What you need to do = Quote the whole listing verbatim.

★ ★ ★

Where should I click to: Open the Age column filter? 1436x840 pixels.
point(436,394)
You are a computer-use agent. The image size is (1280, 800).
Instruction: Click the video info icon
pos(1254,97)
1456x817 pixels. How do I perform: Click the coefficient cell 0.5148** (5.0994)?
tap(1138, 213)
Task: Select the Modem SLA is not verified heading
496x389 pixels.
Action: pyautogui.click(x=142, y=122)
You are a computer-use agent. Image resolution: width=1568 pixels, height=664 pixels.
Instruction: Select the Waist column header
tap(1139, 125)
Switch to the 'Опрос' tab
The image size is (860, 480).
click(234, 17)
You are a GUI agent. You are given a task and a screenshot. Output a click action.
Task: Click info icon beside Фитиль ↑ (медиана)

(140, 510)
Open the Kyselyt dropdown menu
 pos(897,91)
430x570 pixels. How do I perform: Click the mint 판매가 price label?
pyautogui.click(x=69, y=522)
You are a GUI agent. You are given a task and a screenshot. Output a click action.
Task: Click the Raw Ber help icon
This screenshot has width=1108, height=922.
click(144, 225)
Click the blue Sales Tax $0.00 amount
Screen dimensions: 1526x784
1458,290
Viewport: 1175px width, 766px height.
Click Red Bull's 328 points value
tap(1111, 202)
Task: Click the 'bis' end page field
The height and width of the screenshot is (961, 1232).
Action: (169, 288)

★ ★ ★

Result =
Where should I click to: Open the Age column filter? 1436x840 pixels.
point(436,394)
You are a computer-use agent. The image size is (1280, 800).
Instruction: Click the video info icon
pos(1254,97)
1456x817 pixels. How do I perform: Click the coefficient cell 0.5148** (5.0994)?
tap(1138, 213)
Task: Select the Modem SLA is not verified heading
496x389 pixels.
Action: pyautogui.click(x=142, y=122)
You are a computer-use agent. Image resolution: width=1568 pixels, height=664 pixels.
Instruction: Select the Waist column header
tap(1139, 125)
Switch to the 'Опрос' tab
The image size is (860, 480).
click(234, 17)
You are a GUI agent. You are given a task and a screenshot. Output a click action.
Task: Click info icon beside Фитиль ↑ (медиана)

(140, 510)
Open the Kyselyt dropdown menu
 pos(897,91)
430x570 pixels. How do I perform: Click the mint 판매가 price label?
pyautogui.click(x=69, y=522)
You are a GUI agent. You are given a task and a screenshot. Output a click action.
Task: Click the Raw Ber help icon
This screenshot has width=1108, height=922.
click(144, 225)
Click the blue Sales Tax $0.00 amount
Screen dimensions: 1526x784
1458,290
Viewport: 1175px width, 766px height.
Click Red Bull's 328 points value
tap(1111, 202)
Task: Click the 'bis' end page field
The height and width of the screenshot is (961, 1232).
Action: (169, 288)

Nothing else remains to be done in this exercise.